The New York Times > Opinion > Mr. Berger's Incredible Misadventure: "Mr. Berger's Incredible Misadventure

Exactly why Samuel Berger removed copies of classified documents from the National Archives last October is not clear. Mr. Berger, the former national security adviser to President Clinton who was a Kerry adviser until Tuesday, wasn't going to be able to alter the records or give John Kerry an edge. The missing documents were copies of memos, which Mr. Kerry would have had access to anyway.
If, as Mr. Berger says, the removal was simply a blunder, it was inexcusably careless legally and daft politically. Senator Kerry can't be too happy that Mr. Berger compounded his initial sin by not informing him of the Justice Department's inquiry when it began in January. Mr. Berger and his lawyers may be indignant about the investigation being leaked, but they must have known it would get out.
Meanwhile, the Republican hyperventilating is overdone. The same Congressional leaders who shrugged at the leaking of a C.I.A. agent's identity to punish her husband, a critic of administration policy, demand hearings on Mr. Berger. The politicians should all let the Justice Department do its job.

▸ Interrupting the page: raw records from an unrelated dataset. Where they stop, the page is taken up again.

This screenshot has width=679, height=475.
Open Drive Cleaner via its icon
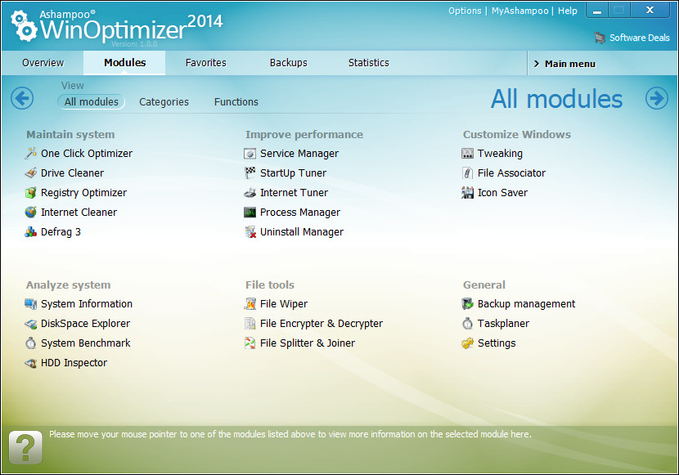coord(32,173)
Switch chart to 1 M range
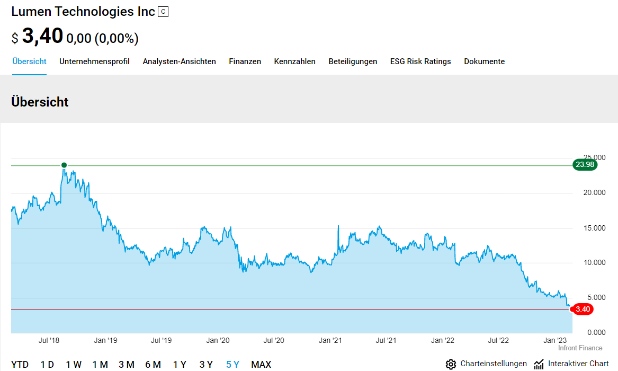This screenshot has height=371, width=618. [x=100, y=365]
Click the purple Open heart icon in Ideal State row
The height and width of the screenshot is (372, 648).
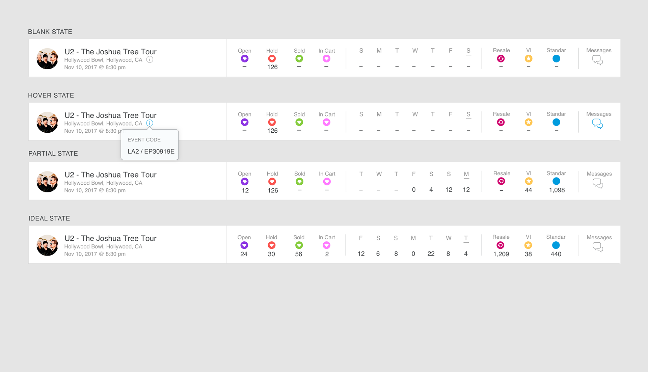tap(244, 245)
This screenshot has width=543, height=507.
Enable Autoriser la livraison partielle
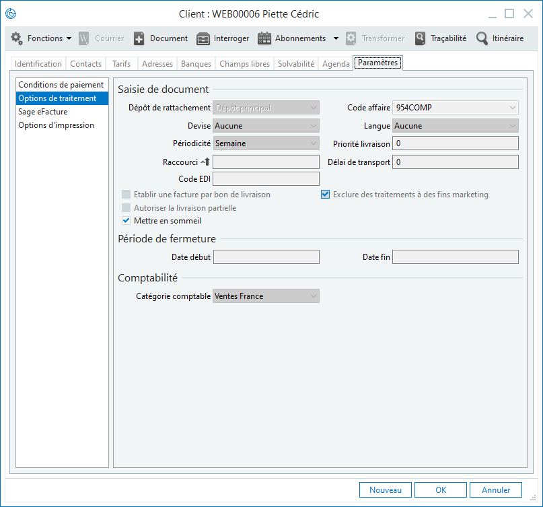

Of real concern is that bleeding, yet again, of politics into criminal justice. After initially claiming it knew nothing of the case, the White House has had to admit it was informed. That sort of heads-up taints both sides. It leaves the White House open to questions about whether it timed a leak to the release of the 9/11 panel's report, and it feeds cynicism about the independence of federal prosecutors. Mr. Kerry, by the way, ought to stop stoking that cynicism with groundless claims that the prosecution of Kenneth Lay was improperl"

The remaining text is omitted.